É significativa a verificação sugerida pelo papa na sua
homilia: "Quando no povo de Deus não há profecia, o vazio que deixa é
ocupado pelo clericalismo" (citado na p. 118.). Perrone comenta: "O
clericalismo, isto é, aquela mistura letal entre sagrado e poder, tornou-se uma
verdadeira praga. El distorce a mentalidade, aflige os comportamentos (...) É
duro, mas é assim, e todos vimos isso nesses anos: o clericalismo cresceu de
modo proporcional ao decrescimento da profecia. Por aí, e só por aí, passa a
verdadeira reforma da Igreja" (ibid., p. 118).

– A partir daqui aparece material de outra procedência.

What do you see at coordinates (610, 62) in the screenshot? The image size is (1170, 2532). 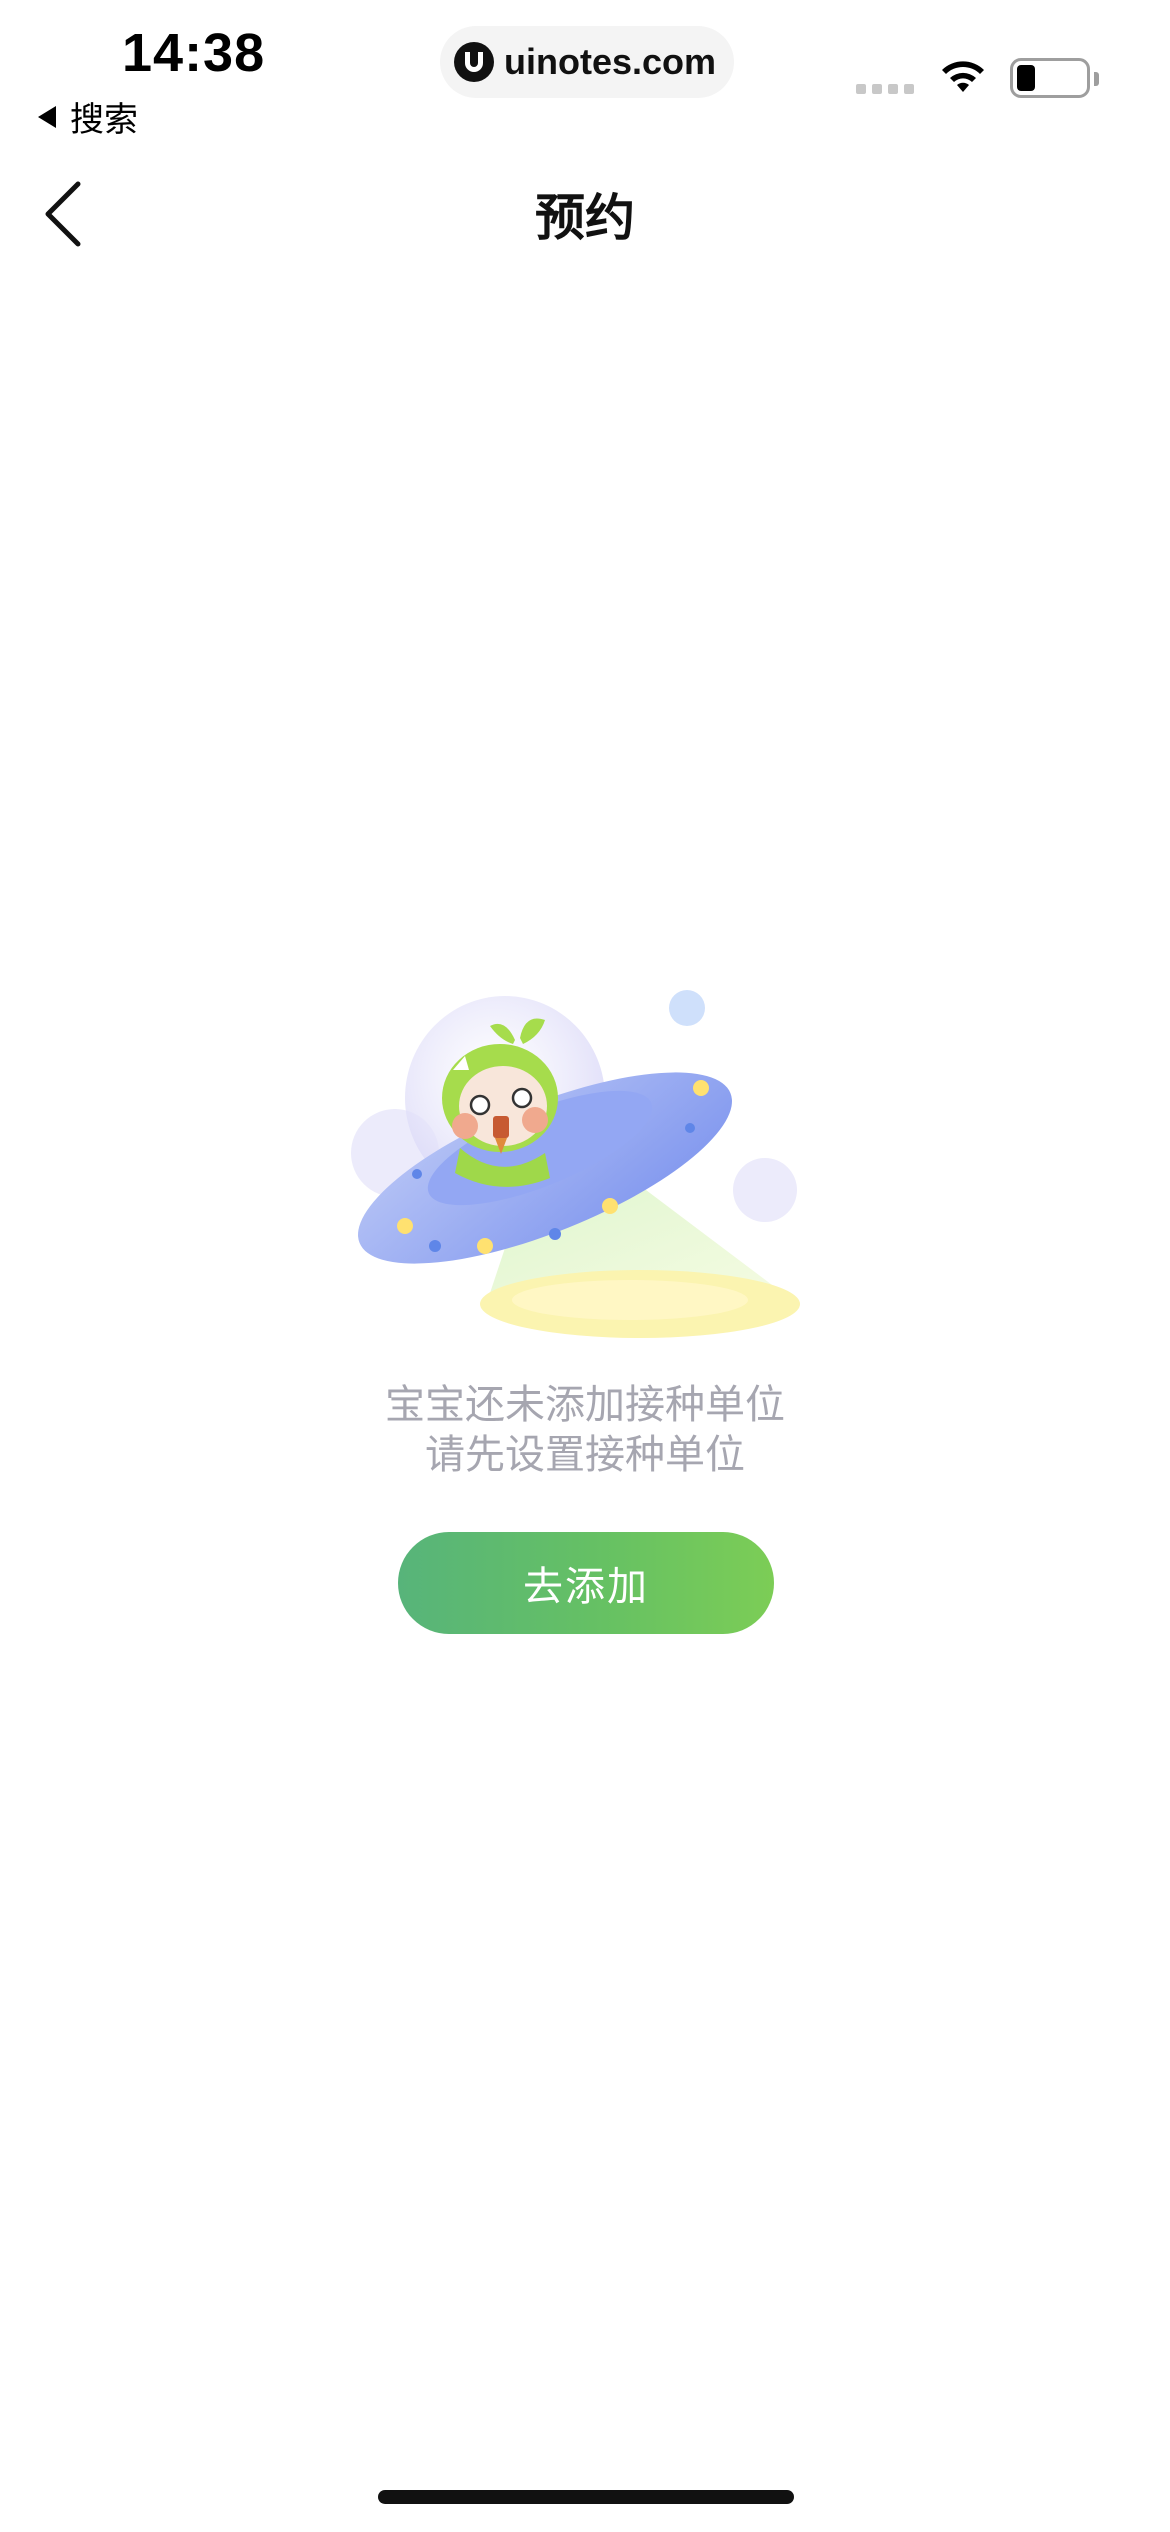 I see `url-text: uinotes.com` at bounding box center [610, 62].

Citando ainda o papa, segundo o qual "quem caiu na
mundanidade (…) olha do alto e de longe, rejeita a profecia dos irmãos,
desqualifica quem lhe faz perguntas, faz ressaltar continuamente os erros dos
outros e é obcecada pela aparência" (Evangeli gaudium 97), Marinella
Perrone observa que, "na Europa, houve dois sínodos ecumênicos das
mulheres (...) Mas tudo isso (...) é olhado de cima por aqueles que sentem
deter as chaves da legalidade. Olhar para esta nossa Igreja com 'olho
penetrante' significa, então, para mim, hoje, acreditar que finalmente é
possível que se dê atenção, além da profecia dos irmãos, também à profecia das
irmãs".
É essa esperança que ela, em nome de todas as mulheres,
confia ao Papa "com grande gratidão" (ibid., p. 119).